Ground friction coefficients (0.2 - 1.0)
Link masses (80% - 120% of nominal)
Joint damping and PD gains
Motor strength scaling
Center-of-mass offsets

Sensor noise (critical for deployment):

IMU bias and drift
Joint encoder noise
Observation delay (1-3 timesteps)
Action delay and latency

Environment variation (terrain generalization):

Terrain roughness and slope
External force perturbations
Payload mass variation

Isaac Lab supports three randomization modes: direct (overwrite with random values), additive (add noise to defaults), and scaling (multiply defaults by random factors). Randomization triggers on every RL frame, at fixed intervals, or on environment reset.

The GPU Problem: One Machine Isn't Enough

Here's where theory meets infrastructure. NVIDIA's Isaac Lab can run 4,096 parallel environments on a single RTX 4090, achieving 85,000-95,000 steps per second. That's impressive for a single training configuration.

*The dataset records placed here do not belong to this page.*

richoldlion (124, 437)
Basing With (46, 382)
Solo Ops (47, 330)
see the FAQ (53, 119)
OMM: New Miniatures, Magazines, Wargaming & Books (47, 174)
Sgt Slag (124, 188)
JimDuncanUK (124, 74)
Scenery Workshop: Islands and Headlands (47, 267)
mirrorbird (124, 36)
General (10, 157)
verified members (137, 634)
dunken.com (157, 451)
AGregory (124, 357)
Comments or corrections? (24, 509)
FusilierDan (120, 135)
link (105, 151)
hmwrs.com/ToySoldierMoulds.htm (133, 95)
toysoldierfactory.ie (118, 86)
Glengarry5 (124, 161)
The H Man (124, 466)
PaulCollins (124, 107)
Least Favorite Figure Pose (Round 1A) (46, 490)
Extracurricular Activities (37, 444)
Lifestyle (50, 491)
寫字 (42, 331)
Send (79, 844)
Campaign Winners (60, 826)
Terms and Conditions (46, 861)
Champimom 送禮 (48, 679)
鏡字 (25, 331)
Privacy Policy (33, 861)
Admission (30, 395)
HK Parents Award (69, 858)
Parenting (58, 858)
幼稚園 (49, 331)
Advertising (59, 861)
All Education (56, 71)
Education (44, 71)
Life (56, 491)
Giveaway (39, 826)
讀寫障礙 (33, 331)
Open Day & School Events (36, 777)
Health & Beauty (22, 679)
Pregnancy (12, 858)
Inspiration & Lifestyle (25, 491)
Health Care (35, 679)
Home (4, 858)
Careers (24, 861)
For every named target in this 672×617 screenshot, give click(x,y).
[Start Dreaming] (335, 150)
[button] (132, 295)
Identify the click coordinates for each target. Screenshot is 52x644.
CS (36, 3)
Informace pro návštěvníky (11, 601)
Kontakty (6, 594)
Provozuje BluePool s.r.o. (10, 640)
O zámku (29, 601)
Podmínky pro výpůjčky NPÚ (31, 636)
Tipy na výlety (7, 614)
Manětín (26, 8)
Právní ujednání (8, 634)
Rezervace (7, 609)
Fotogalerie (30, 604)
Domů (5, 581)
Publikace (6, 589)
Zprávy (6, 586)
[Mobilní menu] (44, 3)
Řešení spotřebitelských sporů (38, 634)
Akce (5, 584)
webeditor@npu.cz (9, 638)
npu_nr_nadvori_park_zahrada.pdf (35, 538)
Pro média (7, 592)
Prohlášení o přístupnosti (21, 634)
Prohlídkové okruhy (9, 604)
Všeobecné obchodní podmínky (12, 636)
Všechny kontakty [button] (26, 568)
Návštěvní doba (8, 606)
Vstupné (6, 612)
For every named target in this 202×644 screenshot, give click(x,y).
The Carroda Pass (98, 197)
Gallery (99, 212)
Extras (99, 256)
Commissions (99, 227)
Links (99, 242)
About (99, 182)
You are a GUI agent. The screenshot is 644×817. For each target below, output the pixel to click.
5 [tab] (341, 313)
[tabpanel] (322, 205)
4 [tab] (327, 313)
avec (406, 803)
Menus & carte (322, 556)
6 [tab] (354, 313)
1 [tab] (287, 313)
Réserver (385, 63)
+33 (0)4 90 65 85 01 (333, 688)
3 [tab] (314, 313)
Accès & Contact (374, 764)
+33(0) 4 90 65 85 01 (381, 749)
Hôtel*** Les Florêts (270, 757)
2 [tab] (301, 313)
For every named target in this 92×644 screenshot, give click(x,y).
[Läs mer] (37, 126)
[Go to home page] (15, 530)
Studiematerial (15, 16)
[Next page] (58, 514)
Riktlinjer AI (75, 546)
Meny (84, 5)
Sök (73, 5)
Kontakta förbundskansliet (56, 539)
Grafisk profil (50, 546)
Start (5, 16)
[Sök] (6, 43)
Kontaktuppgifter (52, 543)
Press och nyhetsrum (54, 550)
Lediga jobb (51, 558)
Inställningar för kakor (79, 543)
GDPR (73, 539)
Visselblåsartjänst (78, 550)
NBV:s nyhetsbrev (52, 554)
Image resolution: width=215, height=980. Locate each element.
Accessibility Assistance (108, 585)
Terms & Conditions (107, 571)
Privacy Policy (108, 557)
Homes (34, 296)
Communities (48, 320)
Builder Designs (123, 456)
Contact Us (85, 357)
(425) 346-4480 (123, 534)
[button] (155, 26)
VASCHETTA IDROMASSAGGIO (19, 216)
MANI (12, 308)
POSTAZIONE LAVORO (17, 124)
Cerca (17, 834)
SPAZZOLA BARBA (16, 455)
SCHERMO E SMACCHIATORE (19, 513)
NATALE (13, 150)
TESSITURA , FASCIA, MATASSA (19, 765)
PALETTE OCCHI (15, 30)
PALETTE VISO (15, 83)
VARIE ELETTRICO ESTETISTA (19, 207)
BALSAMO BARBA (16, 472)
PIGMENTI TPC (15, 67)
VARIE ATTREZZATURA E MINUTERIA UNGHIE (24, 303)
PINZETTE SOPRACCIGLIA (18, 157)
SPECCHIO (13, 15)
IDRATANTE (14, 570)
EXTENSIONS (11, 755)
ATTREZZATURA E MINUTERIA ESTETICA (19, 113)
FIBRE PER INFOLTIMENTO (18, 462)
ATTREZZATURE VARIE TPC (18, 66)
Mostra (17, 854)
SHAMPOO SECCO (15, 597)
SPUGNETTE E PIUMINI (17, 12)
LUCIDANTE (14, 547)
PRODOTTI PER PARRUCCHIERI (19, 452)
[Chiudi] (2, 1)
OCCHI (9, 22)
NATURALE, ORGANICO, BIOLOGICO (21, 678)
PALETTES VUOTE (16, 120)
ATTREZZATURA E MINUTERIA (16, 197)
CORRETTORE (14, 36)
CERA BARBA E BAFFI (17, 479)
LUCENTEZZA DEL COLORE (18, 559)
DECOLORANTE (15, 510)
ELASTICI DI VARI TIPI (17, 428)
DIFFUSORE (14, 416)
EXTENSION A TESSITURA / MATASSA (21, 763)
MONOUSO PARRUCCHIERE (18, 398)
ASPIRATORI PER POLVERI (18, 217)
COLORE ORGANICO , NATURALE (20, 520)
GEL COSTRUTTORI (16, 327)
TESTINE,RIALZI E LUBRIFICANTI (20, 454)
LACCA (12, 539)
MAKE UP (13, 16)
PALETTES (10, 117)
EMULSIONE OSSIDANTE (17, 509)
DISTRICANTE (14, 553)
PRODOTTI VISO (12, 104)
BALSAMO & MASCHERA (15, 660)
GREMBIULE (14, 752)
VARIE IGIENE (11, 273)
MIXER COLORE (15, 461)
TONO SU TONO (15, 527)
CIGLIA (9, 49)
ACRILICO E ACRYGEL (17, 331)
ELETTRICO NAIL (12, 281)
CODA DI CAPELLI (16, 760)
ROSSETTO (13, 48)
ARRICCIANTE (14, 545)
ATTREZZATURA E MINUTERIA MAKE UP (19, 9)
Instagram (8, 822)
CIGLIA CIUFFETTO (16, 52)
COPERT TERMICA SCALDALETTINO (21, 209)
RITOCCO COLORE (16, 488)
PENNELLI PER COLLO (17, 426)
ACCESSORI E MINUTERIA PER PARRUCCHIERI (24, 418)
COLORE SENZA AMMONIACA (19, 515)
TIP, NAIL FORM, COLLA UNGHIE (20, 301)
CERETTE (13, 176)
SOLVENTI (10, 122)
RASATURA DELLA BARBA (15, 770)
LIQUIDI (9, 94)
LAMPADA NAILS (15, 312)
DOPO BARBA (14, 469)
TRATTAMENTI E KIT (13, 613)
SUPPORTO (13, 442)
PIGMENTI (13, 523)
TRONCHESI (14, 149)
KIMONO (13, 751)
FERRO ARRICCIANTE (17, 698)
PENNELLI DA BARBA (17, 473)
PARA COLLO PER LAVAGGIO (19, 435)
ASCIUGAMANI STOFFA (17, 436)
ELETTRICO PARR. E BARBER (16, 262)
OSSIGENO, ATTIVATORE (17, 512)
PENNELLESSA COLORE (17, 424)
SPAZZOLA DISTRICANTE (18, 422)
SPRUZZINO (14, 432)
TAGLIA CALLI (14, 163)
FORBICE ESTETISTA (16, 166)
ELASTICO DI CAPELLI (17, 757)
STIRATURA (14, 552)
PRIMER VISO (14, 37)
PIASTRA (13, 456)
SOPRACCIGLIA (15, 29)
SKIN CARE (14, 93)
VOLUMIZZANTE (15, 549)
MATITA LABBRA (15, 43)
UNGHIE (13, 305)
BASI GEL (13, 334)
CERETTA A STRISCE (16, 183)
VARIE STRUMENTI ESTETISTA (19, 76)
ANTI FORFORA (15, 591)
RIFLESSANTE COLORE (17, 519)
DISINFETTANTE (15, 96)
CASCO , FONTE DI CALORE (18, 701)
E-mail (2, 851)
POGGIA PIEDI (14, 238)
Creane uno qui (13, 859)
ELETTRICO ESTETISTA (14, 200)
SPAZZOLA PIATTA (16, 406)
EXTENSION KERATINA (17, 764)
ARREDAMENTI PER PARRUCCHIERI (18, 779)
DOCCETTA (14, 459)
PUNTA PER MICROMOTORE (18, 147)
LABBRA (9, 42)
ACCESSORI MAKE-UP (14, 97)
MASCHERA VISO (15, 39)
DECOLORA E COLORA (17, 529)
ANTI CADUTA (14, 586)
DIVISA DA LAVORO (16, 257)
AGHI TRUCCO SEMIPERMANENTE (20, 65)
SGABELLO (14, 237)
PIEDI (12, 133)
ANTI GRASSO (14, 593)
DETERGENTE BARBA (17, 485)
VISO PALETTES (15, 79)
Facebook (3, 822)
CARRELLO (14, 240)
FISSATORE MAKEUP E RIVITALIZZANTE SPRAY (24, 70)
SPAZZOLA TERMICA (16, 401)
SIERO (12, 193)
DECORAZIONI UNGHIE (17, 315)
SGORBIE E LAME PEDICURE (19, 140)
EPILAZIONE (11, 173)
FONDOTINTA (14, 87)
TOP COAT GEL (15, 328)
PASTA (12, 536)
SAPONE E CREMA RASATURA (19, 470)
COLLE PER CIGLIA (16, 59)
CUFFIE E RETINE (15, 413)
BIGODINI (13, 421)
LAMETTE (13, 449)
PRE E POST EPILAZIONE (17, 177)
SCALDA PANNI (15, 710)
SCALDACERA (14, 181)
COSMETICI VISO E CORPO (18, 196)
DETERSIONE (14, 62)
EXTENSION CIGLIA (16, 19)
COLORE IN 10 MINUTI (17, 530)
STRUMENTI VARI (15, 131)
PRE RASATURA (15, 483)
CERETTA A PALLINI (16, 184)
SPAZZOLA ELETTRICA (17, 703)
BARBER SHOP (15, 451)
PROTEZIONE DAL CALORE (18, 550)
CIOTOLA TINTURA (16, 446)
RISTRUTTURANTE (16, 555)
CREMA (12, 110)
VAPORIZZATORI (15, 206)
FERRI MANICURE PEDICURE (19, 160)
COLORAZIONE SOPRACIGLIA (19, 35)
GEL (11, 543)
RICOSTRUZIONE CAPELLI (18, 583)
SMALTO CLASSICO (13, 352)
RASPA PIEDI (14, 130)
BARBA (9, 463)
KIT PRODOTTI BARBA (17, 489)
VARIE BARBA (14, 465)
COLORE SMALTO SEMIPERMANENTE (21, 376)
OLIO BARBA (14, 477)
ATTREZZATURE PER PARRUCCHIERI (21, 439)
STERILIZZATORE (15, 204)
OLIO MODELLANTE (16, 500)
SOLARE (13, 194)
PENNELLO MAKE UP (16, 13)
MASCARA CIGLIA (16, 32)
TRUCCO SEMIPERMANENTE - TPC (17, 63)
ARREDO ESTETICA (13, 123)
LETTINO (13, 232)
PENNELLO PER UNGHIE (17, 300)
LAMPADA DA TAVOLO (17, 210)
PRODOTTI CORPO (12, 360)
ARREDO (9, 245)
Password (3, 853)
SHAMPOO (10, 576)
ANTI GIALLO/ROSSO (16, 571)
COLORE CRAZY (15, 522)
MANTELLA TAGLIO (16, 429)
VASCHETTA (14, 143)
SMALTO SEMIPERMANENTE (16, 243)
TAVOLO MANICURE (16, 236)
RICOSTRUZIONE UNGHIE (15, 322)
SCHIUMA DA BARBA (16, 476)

But domain randomization at the level these companies operate means running many different training configurations, not just many environments within one. You need to sweep across friction ranges, mass distributions, terrain types, and sensor noise profiles — each as a separate training run that produces a separate policy for evaluation.

A single GPU gives you parallel environments within one run. Distributed GPU infrastructure gives you parallel runs across your entire parameter space.

Approach	What You Get	Limitation
Single GPU, 4,096 envs	Fast training for one config	Sequential across parameter sweep
Multi-GPU cluster	Parallel sweeps	Expensive idle time, complex setup
Cloud GPU orchestration	Parallel sweeps, pay-per-use	Need orchestration layer

Running Parameter Sweeps with Canard

This is the problem we built Canard to solve. Instead of managing GPU clusters or SSHing into boxes, you define your sweep and let the platform handle distribution across cloud GPUs.

# Install the SDK
pip install canard

# Define a domain randomization sweep
from canard import Client

client = Client()
run = client.submit_run(
    name="Go2-Robustness-Sweep",
    config={
        "task_name": "Template-Go2-Standing-Direct-v0",
        "num_envs": 4096,
        "max_iterations": 5000,
        "friction_range": [0.2, 1.0],
        "mass_scale_range": [0.8, 1.2],
        "num_samples": 500,
    }
)

# Workers on RunPod, Vast.ai, or AWS each take a
# slice of the parameter space automatically
run.wait_for_completion()
run.download_results("./results")

Each worker gets a unique slice of the parameter space — a specific combination of friction, mass, and other randomization parameters. Workers run Isaac Sim on cloud GPUs ($0.40/hr on RTX 4090, $0.80/hr on RTX 5090), execute their training config, and upload the resulting policy and metrics. No cluster to manage, no idle costs.

The advantage over a single-GPU workflow is straightforward: a 500-configuration sweep that would take weeks sequentially finishes in hours.